Try it.
Repeat exactly the lines of the entries below from the one with "You are a computer-use" through the one with "Instruction: Collapse the VOLUME pane", both ends included, and nothing else.

--- Input records ---

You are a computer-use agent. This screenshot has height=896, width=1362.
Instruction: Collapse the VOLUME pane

---
--- Input records ---

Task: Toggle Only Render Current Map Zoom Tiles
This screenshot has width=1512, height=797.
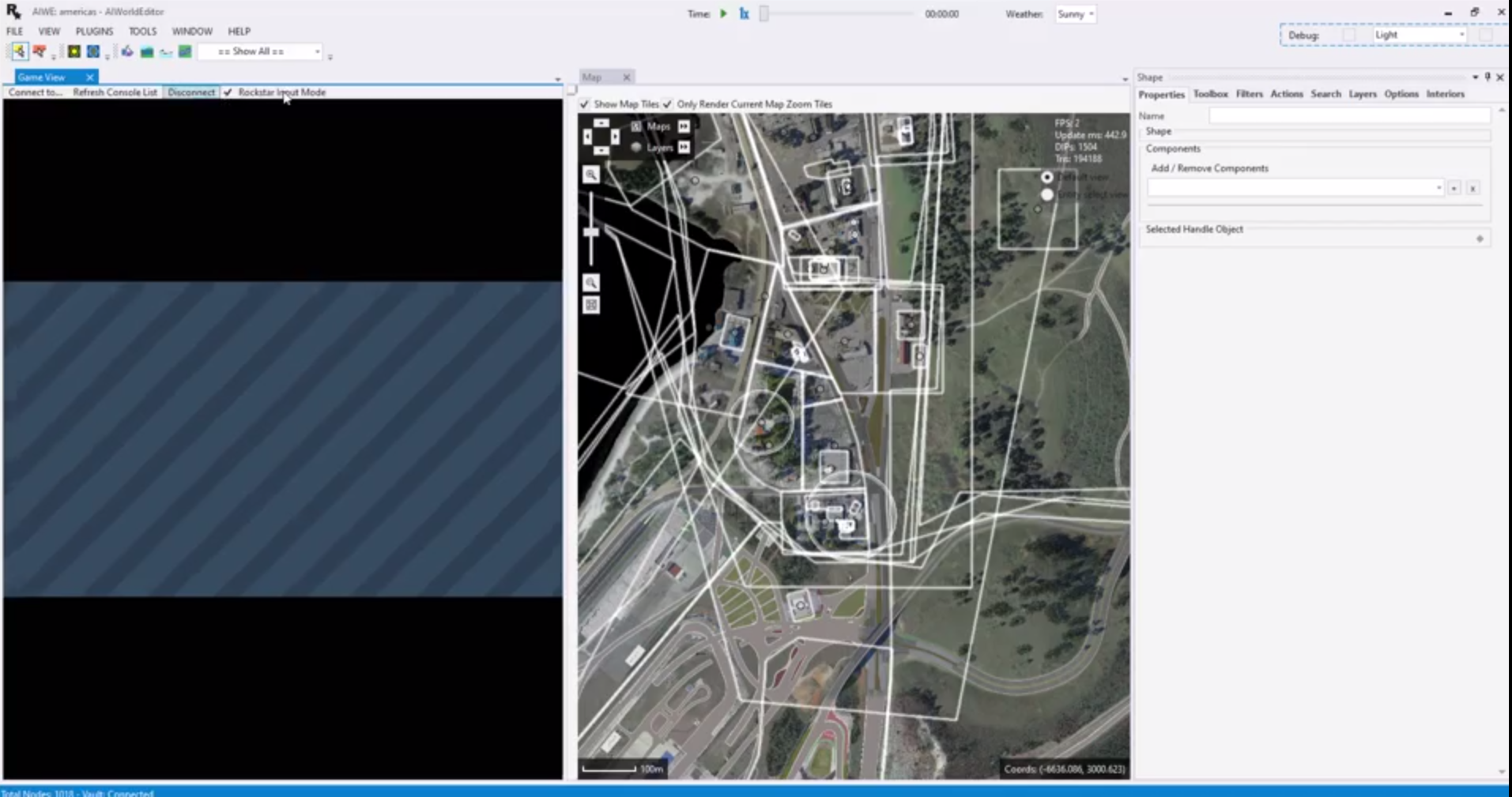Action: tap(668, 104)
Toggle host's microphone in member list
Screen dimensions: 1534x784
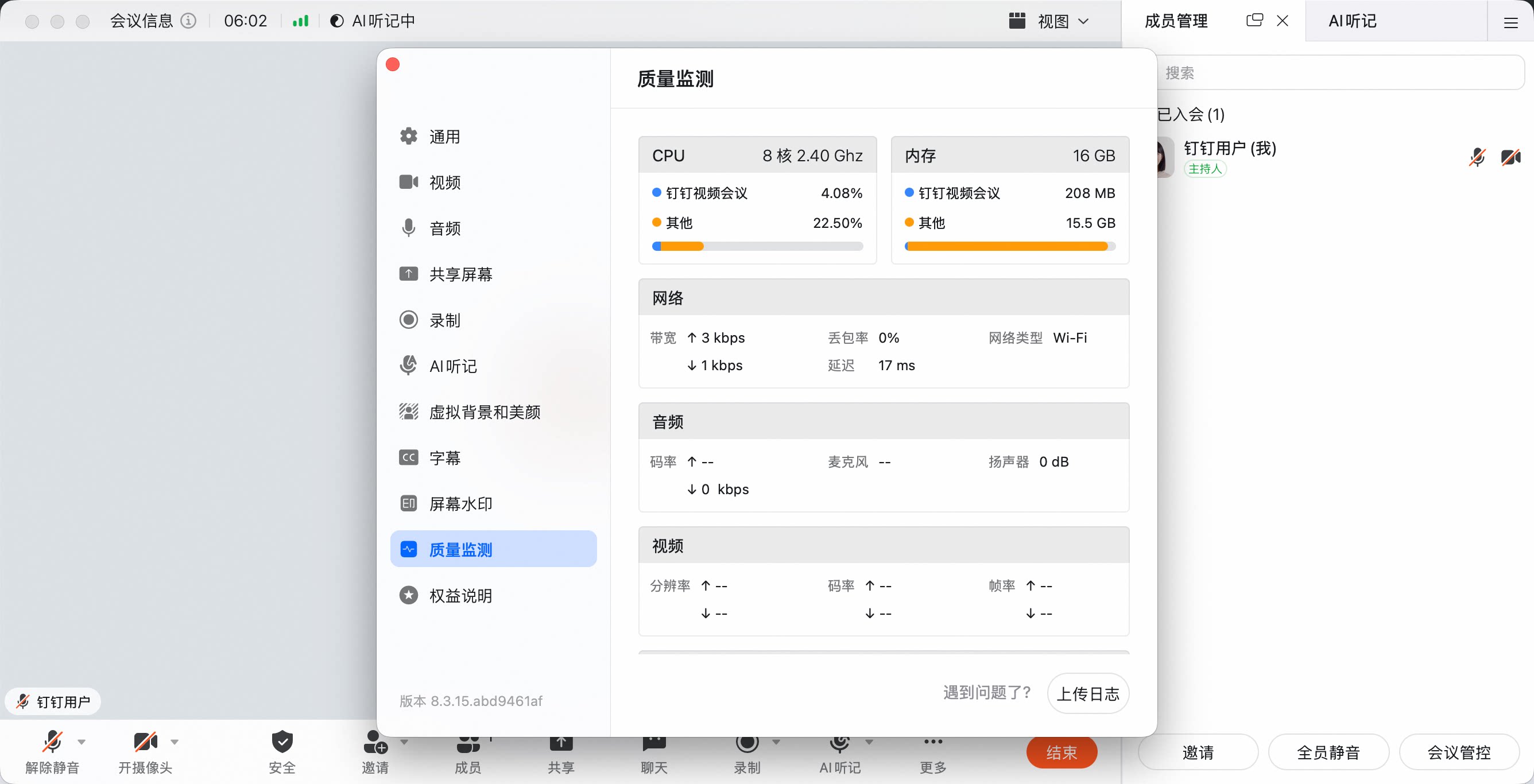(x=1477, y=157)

---

Solution to the exercise.
You are a computer-use agent. This screenshot has height=896, width=1362.
Instruction: Collapse the VOLUME pane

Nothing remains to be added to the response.